[[ Data for review, beginning ]]

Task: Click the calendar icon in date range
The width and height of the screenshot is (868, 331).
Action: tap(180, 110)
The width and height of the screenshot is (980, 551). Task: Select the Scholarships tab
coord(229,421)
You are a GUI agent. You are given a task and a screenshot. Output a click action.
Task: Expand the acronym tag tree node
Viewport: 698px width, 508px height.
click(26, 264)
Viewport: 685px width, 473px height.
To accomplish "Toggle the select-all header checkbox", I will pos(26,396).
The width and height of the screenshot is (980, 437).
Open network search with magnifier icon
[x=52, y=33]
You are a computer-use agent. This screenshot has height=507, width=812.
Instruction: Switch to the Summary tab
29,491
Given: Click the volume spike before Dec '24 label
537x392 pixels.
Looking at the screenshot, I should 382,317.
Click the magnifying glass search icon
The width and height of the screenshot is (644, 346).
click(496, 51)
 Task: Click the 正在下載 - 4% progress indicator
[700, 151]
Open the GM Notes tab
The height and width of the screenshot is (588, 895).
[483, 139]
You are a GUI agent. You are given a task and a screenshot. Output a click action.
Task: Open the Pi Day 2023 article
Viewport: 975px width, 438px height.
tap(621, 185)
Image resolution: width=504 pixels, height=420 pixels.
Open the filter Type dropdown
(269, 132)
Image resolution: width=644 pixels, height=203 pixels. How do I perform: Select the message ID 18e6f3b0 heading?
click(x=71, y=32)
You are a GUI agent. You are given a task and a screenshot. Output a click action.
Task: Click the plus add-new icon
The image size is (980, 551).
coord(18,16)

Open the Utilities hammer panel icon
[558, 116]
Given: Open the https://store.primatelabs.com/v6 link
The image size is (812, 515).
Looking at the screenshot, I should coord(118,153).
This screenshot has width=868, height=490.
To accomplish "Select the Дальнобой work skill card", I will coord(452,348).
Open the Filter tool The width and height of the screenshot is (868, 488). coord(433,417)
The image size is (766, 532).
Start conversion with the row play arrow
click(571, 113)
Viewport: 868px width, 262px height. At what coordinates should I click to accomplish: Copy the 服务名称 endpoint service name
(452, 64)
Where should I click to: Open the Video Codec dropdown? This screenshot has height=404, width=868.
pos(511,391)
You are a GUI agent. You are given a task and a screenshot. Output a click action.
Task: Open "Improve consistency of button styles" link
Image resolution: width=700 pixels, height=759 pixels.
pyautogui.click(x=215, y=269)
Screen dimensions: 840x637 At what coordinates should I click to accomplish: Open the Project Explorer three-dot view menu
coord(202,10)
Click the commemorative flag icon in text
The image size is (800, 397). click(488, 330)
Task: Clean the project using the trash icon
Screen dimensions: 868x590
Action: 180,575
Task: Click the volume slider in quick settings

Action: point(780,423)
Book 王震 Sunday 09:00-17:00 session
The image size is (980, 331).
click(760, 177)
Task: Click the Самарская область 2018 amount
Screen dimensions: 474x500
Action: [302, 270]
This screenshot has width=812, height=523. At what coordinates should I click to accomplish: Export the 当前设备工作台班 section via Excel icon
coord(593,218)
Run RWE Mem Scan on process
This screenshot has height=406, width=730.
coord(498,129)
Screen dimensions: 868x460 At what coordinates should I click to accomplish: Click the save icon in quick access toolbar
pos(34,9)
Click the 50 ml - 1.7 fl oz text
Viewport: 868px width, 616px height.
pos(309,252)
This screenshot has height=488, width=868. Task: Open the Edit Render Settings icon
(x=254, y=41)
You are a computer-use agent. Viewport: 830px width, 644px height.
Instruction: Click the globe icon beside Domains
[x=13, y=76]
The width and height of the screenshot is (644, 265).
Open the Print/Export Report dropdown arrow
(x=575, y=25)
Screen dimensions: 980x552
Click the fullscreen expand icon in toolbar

[[ Data for review, end ]]

Nothing in the material may be left out; write it all out verbatim.

Task: Click the calendar icon in date range
The width and height of the screenshot is (868, 331).
Action: tap(180, 110)
The width and height of the screenshot is (980, 551). Task: Select the Scholarships tab
coord(229,421)
You are a GUI agent. You are given a task and a screenshot. Output a click action.
Task: Expand the acronym tag tree node
Viewport: 698px width, 508px height.
click(26, 264)
Viewport: 685px width, 473px height.
To accomplish "Toggle the select-all header checkbox", I will pos(26,396).
The width and height of the screenshot is (980, 437).
Open network search with magnifier icon
[x=52, y=33]
You are a computer-use agent. This screenshot has height=507, width=812.
Instruction: Switch to the Summary tab
29,491
Given: Click the volume spike before Dec '24 label
537x392 pixels.
Looking at the screenshot, I should 382,317.
Click the magnifying glass search icon
The width and height of the screenshot is (644, 346).
click(496, 51)
 Task: Click the 正在下載 - 4% progress indicator
[700, 151]
Open the GM Notes tab
The height and width of the screenshot is (588, 895).
[483, 139]
You are a GUI agent. You are given a task and a screenshot. Output a click action.
Task: Open the Pi Day 2023 article
Viewport: 975px width, 438px height.
tap(621, 185)
Image resolution: width=504 pixels, height=420 pixels.
Open the filter Type dropdown
(269, 132)
Image resolution: width=644 pixels, height=203 pixels. How do I perform: Select the message ID 18e6f3b0 heading?
click(x=71, y=32)
You are a GUI agent. You are given a task and a screenshot. Output a click action.
Task: Click the plus add-new icon
The image size is (980, 551).
coord(18,16)

Open the Utilities hammer panel icon
[558, 116]
Given: Open the https://store.primatelabs.com/v6 link
The image size is (812, 515).
Looking at the screenshot, I should coord(118,153).
This screenshot has width=868, height=490.
To accomplish "Select the Дальнобой work skill card", I will coord(452,348).
Open the Filter tool The width and height of the screenshot is (868, 488). coord(433,417)
The image size is (766, 532).
Start conversion with the row play arrow
click(571, 113)
Viewport: 868px width, 262px height. At what coordinates should I click to accomplish: Copy the 服务名称 endpoint service name
(452, 64)
Where should I click to: Open the Video Codec dropdown? This screenshot has height=404, width=868.
pos(511,391)
You are a GUI agent. You are given a task and a screenshot. Output a click action.
Task: Open "Improve consistency of button styles" link
Image resolution: width=700 pixels, height=759 pixels.
pyautogui.click(x=215, y=269)
Screen dimensions: 840x637 At what coordinates should I click to accomplish: Open the Project Explorer three-dot view menu
coord(202,10)
Click the commemorative flag icon in text
The image size is (800, 397). click(488, 330)
Task: Clean the project using the trash icon
Screen dimensions: 868x590
Action: 180,575
Task: Click the volume slider in quick settings

Action: point(780,423)
Book 王震 Sunday 09:00-17:00 session
The image size is (980, 331).
click(760, 177)
Task: Click the Самарская область 2018 amount
Screen dimensions: 474x500
Action: [302, 270]
This screenshot has width=812, height=523. At what coordinates should I click to accomplish: Export the 当前设备工作台班 section via Excel icon
coord(593,218)
Run RWE Mem Scan on process
This screenshot has height=406, width=730.
coord(498,129)
Screen dimensions: 868x460 At what coordinates should I click to accomplish: Click the save icon in quick access toolbar
pos(34,9)
Click the 50 ml - 1.7 fl oz text
Viewport: 868px width, 616px height.
pos(309,252)
This screenshot has height=488, width=868. Task: Open the Edit Render Settings icon
(x=254, y=41)
You are a computer-use agent. Viewport: 830px width, 644px height.
Instruction: Click the globe icon beside Domains
[x=13, y=76]
The width and height of the screenshot is (644, 265).
Open the Print/Export Report dropdown arrow
(x=575, y=25)
Screen dimensions: 980x552
Click the fullscreen expand icon in toolbar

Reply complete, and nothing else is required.